Varsha is a freshman majoring in neuroscience on the pre-med track. She is a commuter and has lived in Miami for over 10 years. Despite pursuing a career in medicine, Varsha has always had a passion for the visual arts. In high school, Varsha had multiple chances to illustrate and design professionally, including in her class’ yearbook. The topics she covered in this special issue involve connecting art to science in a meaningful way, which appeals to her interest for both art and science. Varsha especially relates to Frank Netter, who combined his medical prowess and artistic skills in illustrations, with a lasting effect on the medical field. Varsha hopes to one day forge a similar marriage between art and science in her own career.

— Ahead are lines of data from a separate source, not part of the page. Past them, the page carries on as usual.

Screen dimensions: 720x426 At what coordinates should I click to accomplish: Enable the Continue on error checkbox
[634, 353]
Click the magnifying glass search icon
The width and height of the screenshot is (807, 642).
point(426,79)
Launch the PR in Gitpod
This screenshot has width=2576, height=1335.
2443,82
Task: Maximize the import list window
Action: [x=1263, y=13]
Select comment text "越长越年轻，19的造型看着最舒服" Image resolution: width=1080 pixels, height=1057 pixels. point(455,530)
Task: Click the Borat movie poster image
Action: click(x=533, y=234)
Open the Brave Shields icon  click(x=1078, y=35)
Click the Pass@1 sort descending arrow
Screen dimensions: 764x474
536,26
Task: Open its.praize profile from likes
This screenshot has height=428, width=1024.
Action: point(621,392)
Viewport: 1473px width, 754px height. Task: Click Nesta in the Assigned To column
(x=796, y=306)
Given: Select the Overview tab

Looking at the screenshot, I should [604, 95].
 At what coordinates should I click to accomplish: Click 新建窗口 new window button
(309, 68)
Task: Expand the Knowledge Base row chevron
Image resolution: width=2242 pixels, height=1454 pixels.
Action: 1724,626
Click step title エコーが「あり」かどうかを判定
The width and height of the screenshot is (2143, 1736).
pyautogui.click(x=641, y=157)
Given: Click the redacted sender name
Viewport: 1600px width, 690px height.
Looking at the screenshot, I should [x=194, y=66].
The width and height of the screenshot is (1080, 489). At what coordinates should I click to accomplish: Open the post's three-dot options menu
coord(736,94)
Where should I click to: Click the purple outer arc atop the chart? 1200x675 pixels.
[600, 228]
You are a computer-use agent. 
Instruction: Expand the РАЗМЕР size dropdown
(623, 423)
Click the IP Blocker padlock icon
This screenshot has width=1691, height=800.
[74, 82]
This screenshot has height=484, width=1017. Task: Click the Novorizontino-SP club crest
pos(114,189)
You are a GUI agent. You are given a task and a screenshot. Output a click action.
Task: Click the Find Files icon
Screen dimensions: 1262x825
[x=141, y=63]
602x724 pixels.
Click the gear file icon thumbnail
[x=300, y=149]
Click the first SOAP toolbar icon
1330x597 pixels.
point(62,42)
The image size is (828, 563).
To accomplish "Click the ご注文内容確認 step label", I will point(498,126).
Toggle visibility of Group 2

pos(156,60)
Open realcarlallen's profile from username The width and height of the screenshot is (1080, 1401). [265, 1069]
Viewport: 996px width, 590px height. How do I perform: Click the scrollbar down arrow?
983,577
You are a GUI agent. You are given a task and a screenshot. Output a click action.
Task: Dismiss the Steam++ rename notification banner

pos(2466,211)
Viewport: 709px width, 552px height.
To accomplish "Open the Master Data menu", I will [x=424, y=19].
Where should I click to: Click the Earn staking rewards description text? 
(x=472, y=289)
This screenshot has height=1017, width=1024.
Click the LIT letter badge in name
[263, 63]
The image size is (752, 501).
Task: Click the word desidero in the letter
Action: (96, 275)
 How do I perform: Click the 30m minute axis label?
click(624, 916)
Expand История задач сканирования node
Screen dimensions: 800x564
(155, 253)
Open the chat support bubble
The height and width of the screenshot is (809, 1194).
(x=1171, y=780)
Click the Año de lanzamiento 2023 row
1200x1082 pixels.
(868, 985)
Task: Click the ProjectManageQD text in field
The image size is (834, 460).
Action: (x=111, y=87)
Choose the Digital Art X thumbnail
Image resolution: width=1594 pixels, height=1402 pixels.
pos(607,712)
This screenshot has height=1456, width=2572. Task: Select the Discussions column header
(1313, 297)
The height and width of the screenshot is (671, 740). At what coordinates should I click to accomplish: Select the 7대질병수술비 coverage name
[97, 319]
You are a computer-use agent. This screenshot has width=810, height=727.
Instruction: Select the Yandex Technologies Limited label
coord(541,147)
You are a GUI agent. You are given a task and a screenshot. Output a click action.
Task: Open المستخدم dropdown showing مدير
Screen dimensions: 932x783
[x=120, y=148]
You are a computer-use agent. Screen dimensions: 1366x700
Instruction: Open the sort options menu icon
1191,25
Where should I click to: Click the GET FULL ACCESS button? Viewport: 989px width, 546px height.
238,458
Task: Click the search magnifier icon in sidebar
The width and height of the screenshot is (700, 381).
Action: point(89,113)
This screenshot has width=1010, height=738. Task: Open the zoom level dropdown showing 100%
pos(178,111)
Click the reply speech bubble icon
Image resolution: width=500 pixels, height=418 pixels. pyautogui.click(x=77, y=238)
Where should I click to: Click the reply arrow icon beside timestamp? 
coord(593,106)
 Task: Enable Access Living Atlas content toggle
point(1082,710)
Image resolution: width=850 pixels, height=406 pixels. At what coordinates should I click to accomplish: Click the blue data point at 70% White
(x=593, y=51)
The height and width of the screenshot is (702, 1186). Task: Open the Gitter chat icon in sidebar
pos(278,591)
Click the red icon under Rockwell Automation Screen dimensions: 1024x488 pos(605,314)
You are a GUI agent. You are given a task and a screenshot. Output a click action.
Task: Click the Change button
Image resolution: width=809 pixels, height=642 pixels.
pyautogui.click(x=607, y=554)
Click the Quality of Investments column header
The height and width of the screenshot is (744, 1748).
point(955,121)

Anam Ahmed is a freshman from Davie, Florida, studying microbiology & immunology and public health. She became interested in art through henna designs and drawing digital illustrations for her science fair projects in high school. Anam has worked at the Diabetes Research Institute (DRI) at UF and continues to work at UMiami’s DRI, furthering research to establish a cure for Type 1 Diabetes. This inspired her topic “Artificial Pancreas,” as the illustrations include aspects of her research in the context of the DRI’s overall goal.
Aaron is a biology major with a chemistry and psychology minor from Miami, Florida. Aaron became involved in Scientifica his sophomore year by making spreads as part of the design team, and now holds the position of design director. He has been interested in design since high school, and has always enjoyed putting together spreads, newsletters, and handouts, and says that “Scientifica has a special place in my life because it has allowed me to combine my love for science and design, and given me an outlet for creative expression.”
Megan Buras is a second semester freshman pursuing a double major in biology and marine science through RSMAS. She grew up in Hawaii and has had lots of exposure to the ocean and was really interested in exploring and finding out more about coral disease here in Florida. As a freshman, she is currently enrolled in the HHMI combined biology and chemistry laboratory where she’s spent the past semester and a half studying carbon dots, and as a result, she wanted to present the things she’s learned in a unique way.